### Stated exercise
Rewrite the items in the stretch from the line containing "For every named" through the line containing "Gıda Ürünleri (13) (88, 558)", changing "Naylon Torba" to "Plastik Torba" and keeping everything else the same.

### Entries provided
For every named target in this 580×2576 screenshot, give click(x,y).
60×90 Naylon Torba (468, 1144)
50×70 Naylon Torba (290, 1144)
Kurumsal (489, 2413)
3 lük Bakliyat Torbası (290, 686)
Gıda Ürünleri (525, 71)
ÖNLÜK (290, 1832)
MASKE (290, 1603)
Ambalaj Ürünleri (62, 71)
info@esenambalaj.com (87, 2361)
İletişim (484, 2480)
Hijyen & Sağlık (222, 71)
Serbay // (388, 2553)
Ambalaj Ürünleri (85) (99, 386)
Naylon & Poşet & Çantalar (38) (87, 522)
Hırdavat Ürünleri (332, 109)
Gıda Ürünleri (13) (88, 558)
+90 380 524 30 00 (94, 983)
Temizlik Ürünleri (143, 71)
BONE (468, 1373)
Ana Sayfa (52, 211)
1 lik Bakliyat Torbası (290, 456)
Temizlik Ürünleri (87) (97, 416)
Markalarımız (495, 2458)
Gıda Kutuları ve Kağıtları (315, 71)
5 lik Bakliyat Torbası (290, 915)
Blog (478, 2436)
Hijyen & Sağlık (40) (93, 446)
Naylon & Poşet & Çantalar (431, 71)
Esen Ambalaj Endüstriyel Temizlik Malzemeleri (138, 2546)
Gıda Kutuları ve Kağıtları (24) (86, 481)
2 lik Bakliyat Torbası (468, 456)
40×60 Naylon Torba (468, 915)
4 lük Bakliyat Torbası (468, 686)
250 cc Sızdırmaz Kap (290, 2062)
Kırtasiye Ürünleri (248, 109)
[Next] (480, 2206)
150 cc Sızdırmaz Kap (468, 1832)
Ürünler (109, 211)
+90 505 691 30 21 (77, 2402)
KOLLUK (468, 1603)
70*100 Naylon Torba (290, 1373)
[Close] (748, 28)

* * *

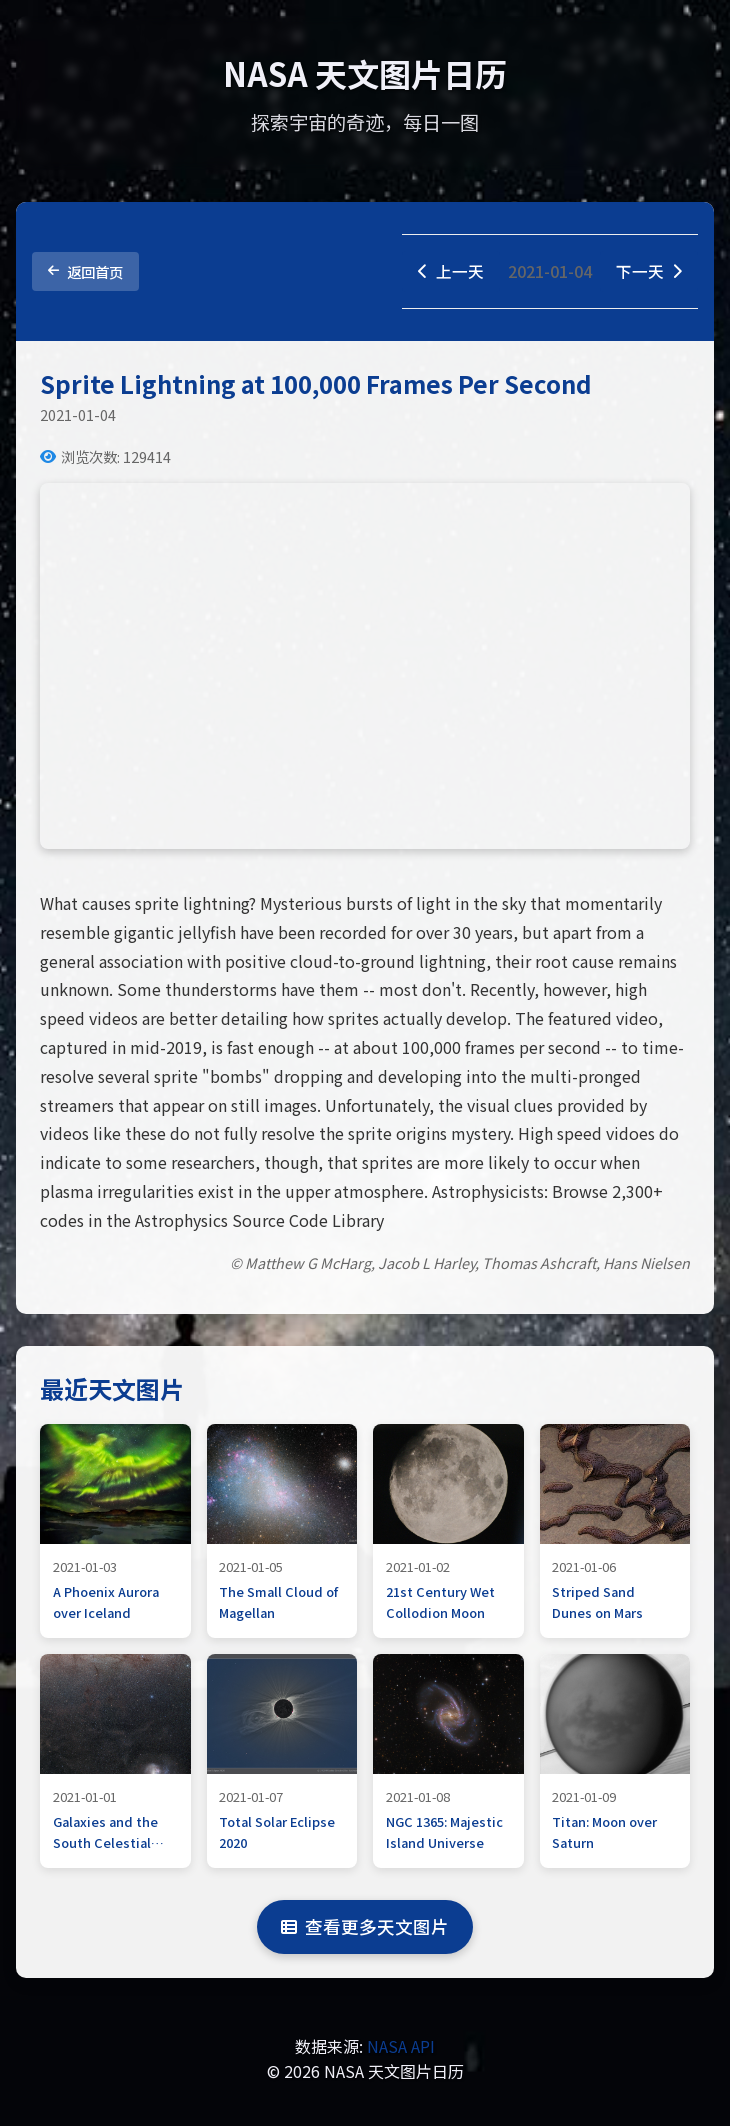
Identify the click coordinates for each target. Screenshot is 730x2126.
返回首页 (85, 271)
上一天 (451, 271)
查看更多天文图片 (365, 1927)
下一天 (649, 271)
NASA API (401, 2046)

### Solution for this task
For every named target in this 580×2576 screenshot, give click(x,y).
60×90 Plastik Torba (468, 1144)
50×70 Plastik Torba (290, 1144)
Kurumsal (489, 2413)
3 lük Bakliyat Torbası (290, 686)
Gıda Ürünleri (525, 71)
ÖNLÜK (290, 1832)
MASKE (290, 1603)
Ambalaj Ürünleri (62, 71)
info@esenambalaj.com (87, 2361)
İletişim (484, 2480)
Hijyen & Sağlık (222, 71)
Serbay // (388, 2553)
Ambalaj Ürünleri (85) (99, 386)
Naylon & Poşet & Çantalar (38) (87, 522)
Hırdavat Ürünleri (332, 109)
Gıda Ürünleri (13) (88, 558)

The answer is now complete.